● WHAT IS ASKED:
Starting at the beginning of the material below and ending at the line that contains "(x=174, y=387)", write out every line again with none omitted, shifting each coordinate in the answers up by 11. Leave the pictures out of your answer.

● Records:
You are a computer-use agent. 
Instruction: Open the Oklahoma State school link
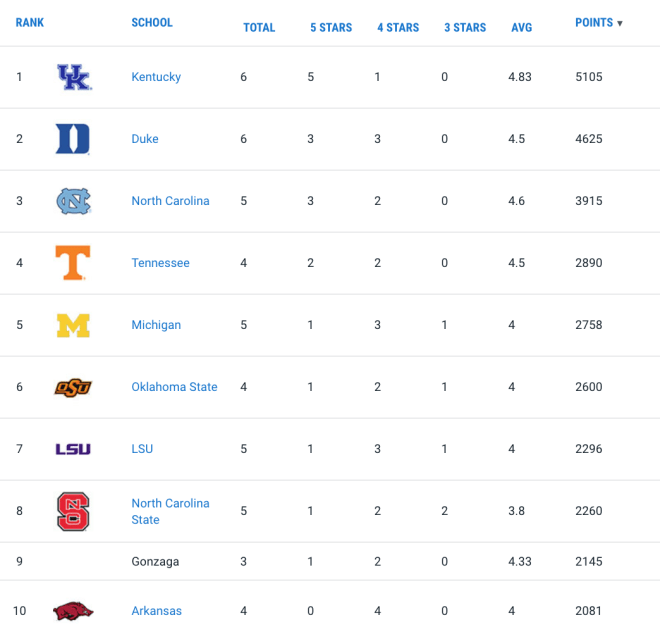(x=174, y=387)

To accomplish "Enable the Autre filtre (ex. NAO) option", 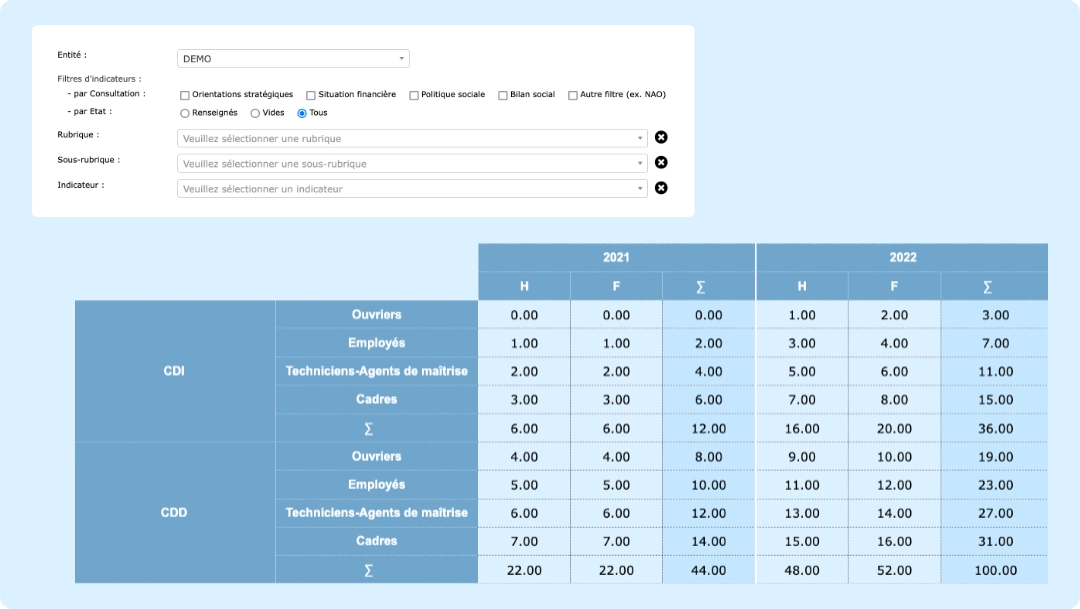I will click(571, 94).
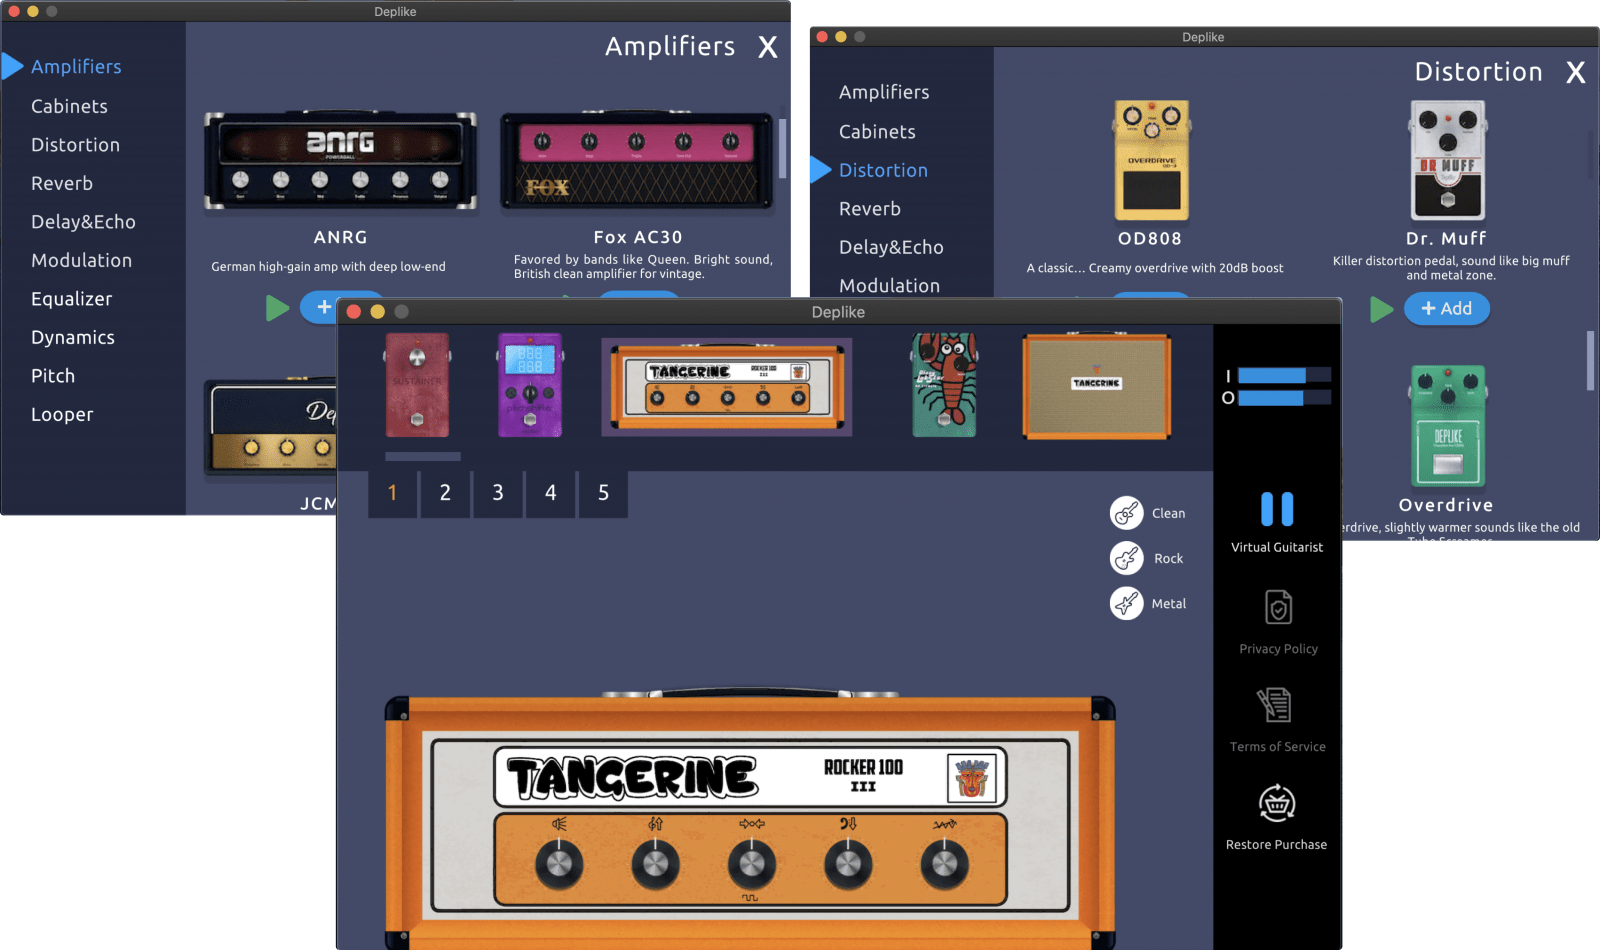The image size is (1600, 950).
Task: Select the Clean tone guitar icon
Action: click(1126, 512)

● OUTPUT FOR THIS EXERCISE:
You are a computer-use agent. 
Instruction: Open the Oklahoma State school link
(x=185, y=398)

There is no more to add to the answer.